Bayhealth has notified 78,000 patients and donors that their information was involved in a Blackbaud data breach.

Blackbaud is a Charleston, South Carolina-based company which provides cloud computing systems for many nonprofit organizations. The company discovered in May that it had suffered a ransomware attack. HealthITSecurity.com reports over 6 million people were affected.

"The cybercriminal may have accessed some unencrypted fields intended for bank account information, social security numbers, usernames and/or passwords," the company wrote in a U.S. Securities and Exchange Commission report.

More:'Delayed seat assignments' as 2021 Delaware State Fair announces music acts early

Customers believed to have had this particularly sensitive information exposed were notified the week of Sept. 27, according to Blackbaud's website.

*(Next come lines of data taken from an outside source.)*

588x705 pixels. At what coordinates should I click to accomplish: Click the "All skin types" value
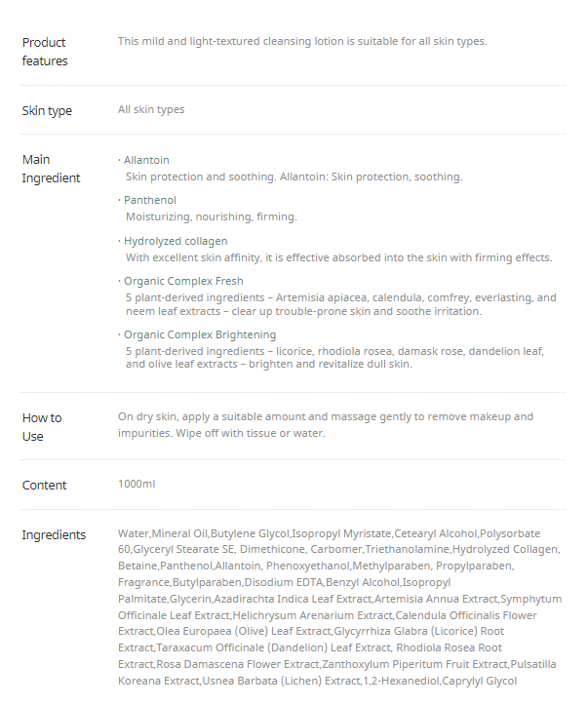point(151,110)
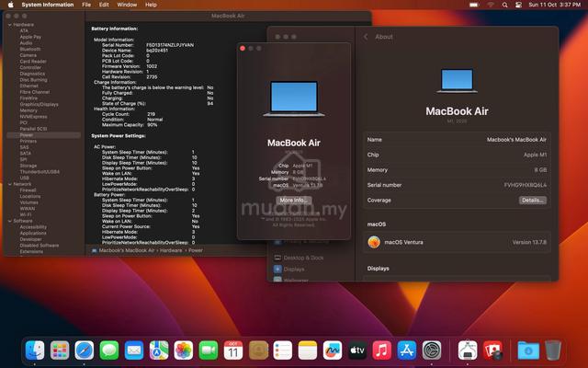Click the Coverage Details... button
The image size is (588, 368).
[x=533, y=201]
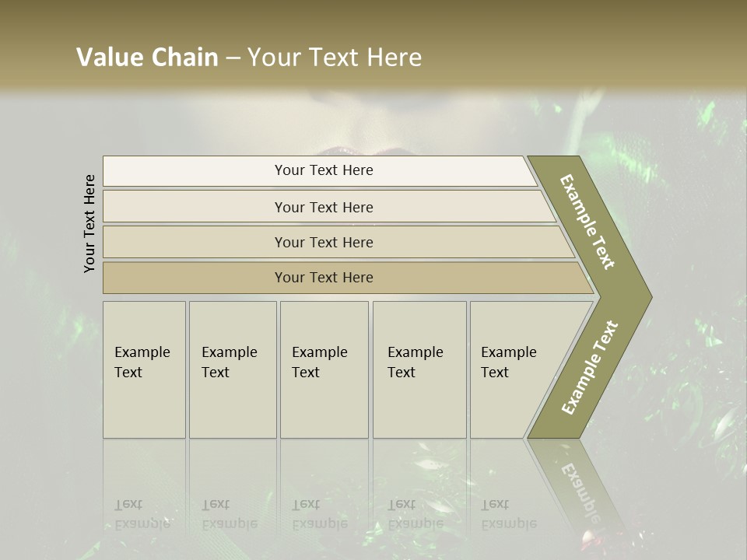Pick the mirrored text under the fourth box
Screen dimensions: 747x560
[x=416, y=513]
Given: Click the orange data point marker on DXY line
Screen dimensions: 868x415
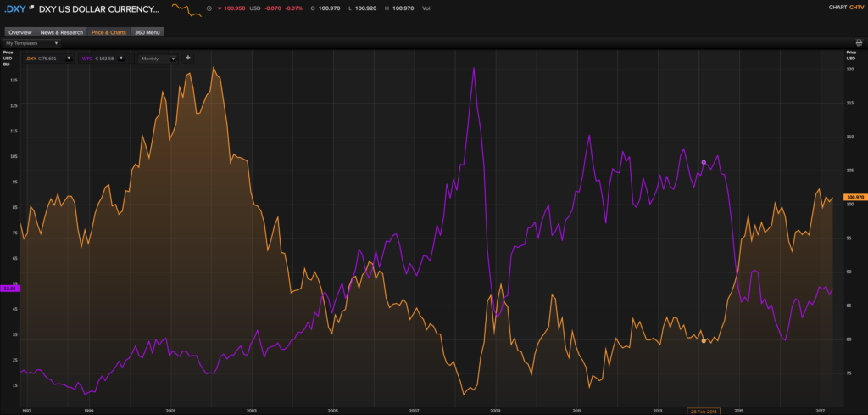Looking at the screenshot, I should pyautogui.click(x=704, y=340).
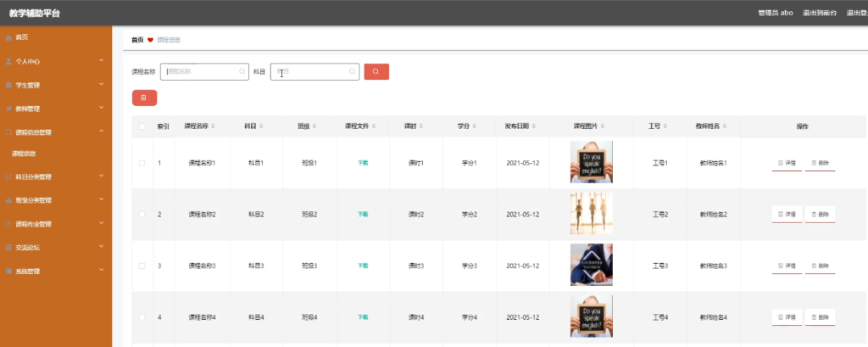868x347 pixels.
Task: Expand the 系统管理 sidebar menu
Action: pyautogui.click(x=56, y=271)
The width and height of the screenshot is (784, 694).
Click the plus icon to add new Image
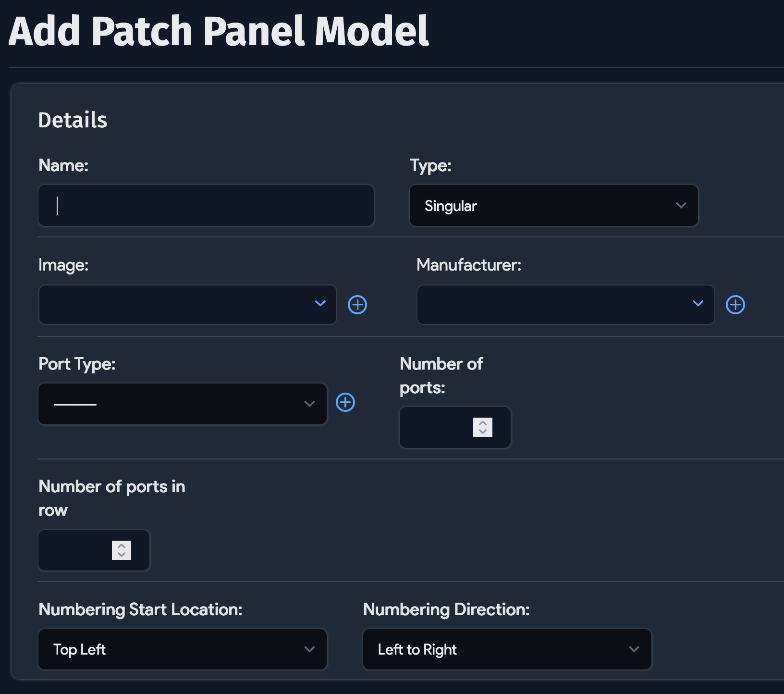click(357, 305)
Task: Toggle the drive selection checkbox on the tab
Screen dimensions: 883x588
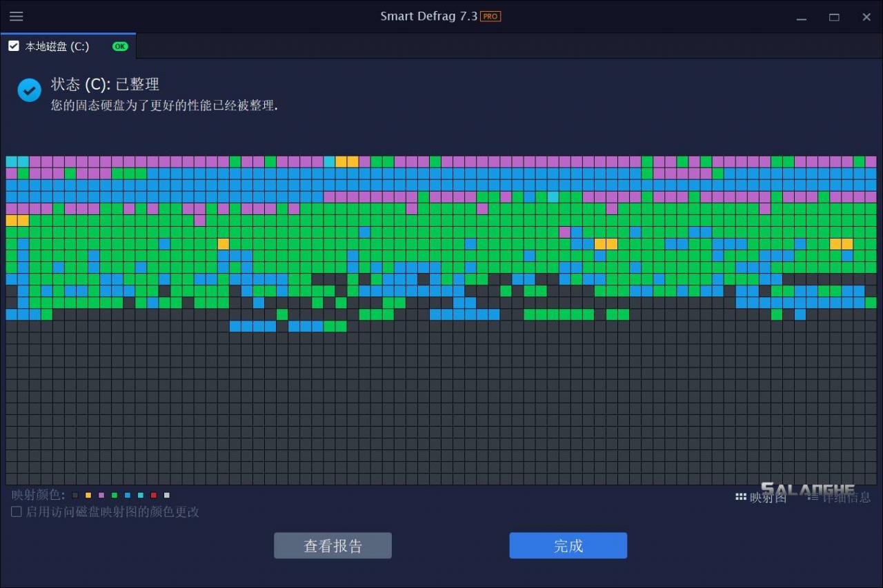Action: point(12,45)

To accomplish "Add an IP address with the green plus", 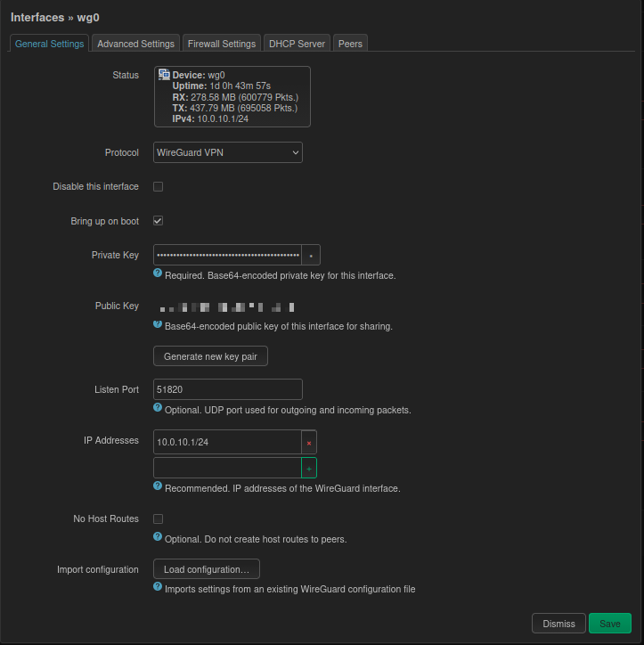I will point(309,468).
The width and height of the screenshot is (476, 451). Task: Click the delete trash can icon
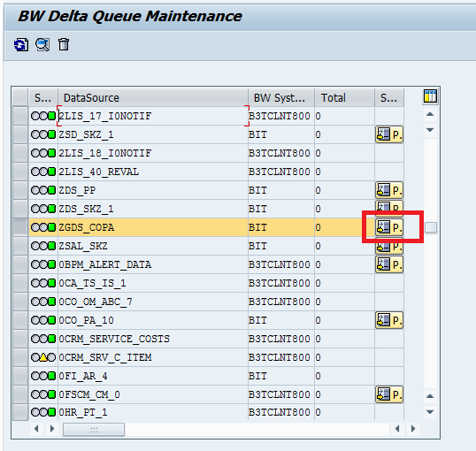click(x=64, y=44)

Bayhealth has campuses in Milford and Dover.

Spokeswoman Danielle Pro-Hudson said in a press release that, after examining the compromised database, the Bayhealth information affected did not include credit card or bank account information or Social Security numbers. It also did not include Bayhealth medical systems or electronic health records.

Letters were sent in early November to those potentially impacted. 

More:Bayhealth physician receives Sussex EMS Physician of the Year Award

More:Department of Correction suspends in-person visitation as COVID-19 cases rise in Delaware

"The compromised data may have included information about a hospitalization such as physician name or department of hospital service. Additionally, publicly available information such as name, gender, mailing address, email address and phone number may have been viewed," Pro-Hudson said. 

ChristianaCare was impacted by the Blackbaud breach, as well. They announced in September that almost 27,000 patients and donors may have been involved.

ChristianaCare also said their affected data did not include financial account information, Social Security numbers or patient records.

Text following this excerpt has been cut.